* _Your instructions_
Your task is to retype, exactly and with nothing else, every line from the one containing "Click the lowest" to the end of the listing.

== Segment start ==

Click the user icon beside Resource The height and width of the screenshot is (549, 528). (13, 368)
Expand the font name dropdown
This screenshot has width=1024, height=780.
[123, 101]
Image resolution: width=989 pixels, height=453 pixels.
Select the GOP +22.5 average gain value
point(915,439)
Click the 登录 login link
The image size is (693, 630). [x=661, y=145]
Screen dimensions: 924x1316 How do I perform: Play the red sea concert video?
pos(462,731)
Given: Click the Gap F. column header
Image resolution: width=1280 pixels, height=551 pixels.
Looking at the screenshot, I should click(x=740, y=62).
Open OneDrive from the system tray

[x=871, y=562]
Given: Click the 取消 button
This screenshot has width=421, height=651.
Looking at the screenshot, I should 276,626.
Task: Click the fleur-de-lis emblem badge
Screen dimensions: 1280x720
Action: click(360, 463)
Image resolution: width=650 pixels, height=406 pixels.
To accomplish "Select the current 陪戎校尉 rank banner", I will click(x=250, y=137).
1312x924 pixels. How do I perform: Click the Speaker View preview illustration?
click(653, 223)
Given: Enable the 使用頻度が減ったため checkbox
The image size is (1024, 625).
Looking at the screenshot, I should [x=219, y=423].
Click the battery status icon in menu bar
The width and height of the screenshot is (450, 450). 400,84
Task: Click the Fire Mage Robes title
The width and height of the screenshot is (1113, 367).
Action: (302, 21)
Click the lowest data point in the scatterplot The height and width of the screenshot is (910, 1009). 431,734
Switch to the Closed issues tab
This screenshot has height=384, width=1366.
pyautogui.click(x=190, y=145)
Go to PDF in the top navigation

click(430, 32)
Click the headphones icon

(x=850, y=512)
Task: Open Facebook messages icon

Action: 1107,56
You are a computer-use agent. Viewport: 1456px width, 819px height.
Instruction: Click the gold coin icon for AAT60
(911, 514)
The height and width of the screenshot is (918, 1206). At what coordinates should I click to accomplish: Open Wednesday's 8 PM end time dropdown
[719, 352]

== Segment end ==

* _Answer for the task_
Click the lowest data point in the scatterplot The height and width of the screenshot is (910, 1009). 431,734
Switch to the Closed issues tab
This screenshot has height=384, width=1366.
pyautogui.click(x=190, y=145)
Go to PDF in the top navigation

click(430, 32)
Click the headphones icon

(x=850, y=512)
Task: Open Facebook messages icon

Action: 1107,56
You are a computer-use agent. Viewport: 1456px width, 819px height.
Instruction: Click the gold coin icon for AAT60
(911, 514)
The height and width of the screenshot is (918, 1206). At what coordinates should I click to accomplish: Open Wednesday's 8 PM end time dropdown
[719, 352]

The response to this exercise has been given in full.